==== Stored rows ====

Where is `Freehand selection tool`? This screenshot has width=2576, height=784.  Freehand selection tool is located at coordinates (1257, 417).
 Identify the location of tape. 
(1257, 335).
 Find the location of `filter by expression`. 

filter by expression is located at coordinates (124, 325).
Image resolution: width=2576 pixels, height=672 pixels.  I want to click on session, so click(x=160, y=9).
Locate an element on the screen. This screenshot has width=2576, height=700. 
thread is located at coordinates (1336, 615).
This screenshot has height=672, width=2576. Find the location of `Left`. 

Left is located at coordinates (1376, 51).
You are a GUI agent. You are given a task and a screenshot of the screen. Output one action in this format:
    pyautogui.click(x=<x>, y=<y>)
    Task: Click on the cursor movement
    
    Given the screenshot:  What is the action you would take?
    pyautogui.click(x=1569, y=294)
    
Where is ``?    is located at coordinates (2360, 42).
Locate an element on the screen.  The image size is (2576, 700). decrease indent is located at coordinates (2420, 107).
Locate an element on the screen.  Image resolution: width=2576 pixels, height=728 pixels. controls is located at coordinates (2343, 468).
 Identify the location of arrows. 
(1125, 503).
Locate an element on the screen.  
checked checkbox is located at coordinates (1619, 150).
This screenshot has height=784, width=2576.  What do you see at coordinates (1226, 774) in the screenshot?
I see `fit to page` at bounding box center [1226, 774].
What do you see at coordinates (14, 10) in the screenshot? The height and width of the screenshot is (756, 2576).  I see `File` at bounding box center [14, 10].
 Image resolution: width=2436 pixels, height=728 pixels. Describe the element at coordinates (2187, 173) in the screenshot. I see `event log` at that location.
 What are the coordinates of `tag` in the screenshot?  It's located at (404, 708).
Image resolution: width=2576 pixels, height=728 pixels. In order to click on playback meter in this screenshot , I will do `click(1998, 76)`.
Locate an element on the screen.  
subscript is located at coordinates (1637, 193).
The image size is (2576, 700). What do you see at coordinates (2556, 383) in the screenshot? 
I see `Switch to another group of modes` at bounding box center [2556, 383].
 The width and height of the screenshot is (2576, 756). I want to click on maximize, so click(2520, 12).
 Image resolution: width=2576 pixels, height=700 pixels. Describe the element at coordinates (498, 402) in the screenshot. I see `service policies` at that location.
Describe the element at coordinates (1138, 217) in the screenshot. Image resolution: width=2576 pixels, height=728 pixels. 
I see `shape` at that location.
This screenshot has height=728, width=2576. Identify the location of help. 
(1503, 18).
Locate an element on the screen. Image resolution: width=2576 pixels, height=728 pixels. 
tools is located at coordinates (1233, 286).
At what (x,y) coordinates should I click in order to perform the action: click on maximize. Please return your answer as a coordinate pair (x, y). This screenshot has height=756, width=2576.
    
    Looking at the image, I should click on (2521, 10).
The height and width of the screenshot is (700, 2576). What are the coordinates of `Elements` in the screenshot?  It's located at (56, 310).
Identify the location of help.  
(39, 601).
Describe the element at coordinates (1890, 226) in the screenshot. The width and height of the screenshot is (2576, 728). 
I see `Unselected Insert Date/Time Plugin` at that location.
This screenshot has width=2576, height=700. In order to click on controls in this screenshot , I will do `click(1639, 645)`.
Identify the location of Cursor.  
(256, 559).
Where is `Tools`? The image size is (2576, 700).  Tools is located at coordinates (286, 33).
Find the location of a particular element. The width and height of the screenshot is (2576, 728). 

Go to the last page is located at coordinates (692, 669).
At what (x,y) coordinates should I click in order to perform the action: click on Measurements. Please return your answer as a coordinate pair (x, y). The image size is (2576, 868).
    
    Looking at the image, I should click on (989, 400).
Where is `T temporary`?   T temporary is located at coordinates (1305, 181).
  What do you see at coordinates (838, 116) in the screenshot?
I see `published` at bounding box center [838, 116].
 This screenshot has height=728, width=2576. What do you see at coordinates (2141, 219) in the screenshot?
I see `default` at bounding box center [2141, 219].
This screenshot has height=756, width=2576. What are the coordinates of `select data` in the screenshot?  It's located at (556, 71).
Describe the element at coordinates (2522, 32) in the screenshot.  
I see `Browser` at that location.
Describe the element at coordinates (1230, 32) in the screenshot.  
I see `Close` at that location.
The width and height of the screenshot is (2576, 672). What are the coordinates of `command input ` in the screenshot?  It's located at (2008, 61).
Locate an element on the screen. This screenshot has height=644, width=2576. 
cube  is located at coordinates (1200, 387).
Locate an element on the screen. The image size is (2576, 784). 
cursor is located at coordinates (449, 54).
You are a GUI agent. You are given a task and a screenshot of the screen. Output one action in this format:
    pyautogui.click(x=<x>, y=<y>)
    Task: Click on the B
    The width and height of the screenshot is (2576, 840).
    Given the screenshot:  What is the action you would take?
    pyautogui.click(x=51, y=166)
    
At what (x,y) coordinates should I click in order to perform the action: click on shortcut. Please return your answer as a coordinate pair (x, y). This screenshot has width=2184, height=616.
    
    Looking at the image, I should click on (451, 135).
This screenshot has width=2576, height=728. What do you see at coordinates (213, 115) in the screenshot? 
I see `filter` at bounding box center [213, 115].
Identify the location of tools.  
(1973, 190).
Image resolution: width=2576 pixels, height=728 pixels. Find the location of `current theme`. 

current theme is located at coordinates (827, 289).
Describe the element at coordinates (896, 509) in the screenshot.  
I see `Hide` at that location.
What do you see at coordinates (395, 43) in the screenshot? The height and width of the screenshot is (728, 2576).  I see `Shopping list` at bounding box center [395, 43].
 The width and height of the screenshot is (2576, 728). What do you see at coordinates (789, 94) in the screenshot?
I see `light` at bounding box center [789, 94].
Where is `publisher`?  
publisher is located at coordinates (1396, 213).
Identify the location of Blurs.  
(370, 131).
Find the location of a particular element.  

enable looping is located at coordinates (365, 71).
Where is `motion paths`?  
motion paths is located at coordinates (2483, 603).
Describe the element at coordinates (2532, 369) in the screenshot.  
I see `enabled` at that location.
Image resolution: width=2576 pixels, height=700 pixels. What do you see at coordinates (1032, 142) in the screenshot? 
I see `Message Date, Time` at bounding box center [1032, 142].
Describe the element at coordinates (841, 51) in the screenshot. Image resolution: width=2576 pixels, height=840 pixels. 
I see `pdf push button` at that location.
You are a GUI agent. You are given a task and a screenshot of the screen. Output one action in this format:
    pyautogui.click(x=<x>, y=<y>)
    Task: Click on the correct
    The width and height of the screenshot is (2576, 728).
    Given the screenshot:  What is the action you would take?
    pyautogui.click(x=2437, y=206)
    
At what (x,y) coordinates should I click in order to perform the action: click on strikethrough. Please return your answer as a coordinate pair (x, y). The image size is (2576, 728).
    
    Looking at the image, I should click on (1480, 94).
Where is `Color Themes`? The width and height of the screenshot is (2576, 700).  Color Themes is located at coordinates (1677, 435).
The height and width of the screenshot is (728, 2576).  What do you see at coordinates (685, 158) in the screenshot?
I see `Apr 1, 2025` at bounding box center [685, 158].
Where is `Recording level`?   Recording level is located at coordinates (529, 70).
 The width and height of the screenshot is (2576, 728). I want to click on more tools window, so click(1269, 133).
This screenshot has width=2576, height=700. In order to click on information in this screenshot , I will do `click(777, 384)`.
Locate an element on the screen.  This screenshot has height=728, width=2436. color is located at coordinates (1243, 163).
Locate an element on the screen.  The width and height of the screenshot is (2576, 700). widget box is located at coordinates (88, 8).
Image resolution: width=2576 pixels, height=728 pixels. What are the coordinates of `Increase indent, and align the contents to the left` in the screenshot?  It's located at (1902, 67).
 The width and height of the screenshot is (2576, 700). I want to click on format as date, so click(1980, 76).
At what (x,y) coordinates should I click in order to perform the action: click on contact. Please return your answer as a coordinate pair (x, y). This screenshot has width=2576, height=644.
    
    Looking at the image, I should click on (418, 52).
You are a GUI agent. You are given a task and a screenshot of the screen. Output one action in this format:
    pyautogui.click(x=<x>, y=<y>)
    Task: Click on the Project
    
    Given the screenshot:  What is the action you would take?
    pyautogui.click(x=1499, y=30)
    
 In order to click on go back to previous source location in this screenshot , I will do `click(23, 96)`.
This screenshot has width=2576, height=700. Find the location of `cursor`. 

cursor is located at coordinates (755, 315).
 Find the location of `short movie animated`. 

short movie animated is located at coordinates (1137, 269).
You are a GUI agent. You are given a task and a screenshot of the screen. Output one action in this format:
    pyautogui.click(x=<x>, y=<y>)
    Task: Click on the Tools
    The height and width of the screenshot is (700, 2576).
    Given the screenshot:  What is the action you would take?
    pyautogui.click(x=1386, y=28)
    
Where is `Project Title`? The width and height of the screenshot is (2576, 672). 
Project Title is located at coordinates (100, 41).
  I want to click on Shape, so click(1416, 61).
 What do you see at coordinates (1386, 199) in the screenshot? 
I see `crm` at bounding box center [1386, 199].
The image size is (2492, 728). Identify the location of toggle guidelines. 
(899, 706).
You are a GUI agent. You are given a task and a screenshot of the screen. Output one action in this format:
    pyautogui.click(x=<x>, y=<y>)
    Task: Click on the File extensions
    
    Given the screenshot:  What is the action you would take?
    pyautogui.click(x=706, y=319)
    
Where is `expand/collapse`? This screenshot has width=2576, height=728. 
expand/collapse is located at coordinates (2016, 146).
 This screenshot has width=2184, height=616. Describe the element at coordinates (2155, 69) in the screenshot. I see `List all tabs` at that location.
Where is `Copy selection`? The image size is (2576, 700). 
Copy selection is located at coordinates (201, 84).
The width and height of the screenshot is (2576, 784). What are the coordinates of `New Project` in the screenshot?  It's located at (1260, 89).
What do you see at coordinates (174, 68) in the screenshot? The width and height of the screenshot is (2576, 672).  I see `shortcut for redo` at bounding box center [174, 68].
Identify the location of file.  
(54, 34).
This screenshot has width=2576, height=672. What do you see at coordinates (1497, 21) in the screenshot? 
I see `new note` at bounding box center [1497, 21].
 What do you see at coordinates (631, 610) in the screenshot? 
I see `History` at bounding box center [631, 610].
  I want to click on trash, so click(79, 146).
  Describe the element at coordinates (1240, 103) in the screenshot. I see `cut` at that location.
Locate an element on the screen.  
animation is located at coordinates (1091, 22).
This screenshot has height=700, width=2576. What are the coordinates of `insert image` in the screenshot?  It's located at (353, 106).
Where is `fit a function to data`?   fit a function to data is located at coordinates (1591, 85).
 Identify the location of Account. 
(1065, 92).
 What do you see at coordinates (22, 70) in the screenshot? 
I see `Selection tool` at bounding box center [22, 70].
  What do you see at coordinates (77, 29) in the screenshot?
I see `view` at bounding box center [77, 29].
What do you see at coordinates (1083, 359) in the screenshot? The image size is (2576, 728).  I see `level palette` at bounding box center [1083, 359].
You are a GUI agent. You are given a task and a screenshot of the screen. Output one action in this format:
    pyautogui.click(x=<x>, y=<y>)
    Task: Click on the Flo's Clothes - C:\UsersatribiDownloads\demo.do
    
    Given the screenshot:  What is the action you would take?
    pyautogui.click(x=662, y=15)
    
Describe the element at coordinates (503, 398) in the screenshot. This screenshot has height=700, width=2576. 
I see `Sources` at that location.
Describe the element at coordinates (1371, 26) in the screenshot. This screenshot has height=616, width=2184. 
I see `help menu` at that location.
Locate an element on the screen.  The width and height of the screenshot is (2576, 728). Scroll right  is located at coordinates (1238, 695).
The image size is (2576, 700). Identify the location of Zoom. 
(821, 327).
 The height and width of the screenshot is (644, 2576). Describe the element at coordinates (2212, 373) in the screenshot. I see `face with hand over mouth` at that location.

====

=== Task requirements ===
Put the lines above into a Markdown table with columns "No." and "Text," starting at the line that has "Identify the location of tape." and stopping after the one that has "Image resolution: width=2576 pixels, height=672". Skip blank lines.

=== Exercise response ===
| No. | Text |
|---|---|
| 1 |  Identify the location of tape.  |
| 2 | (1257, 335). |
| 3 |  Find the location of `filter by expression`.  |
| 4 | filter by expression is located at coordinates (124, 325). |
| 5 | Image resolution: width=2576 pixels, height=672 pixels.  I want to click on session, so click(x=160, y=9). |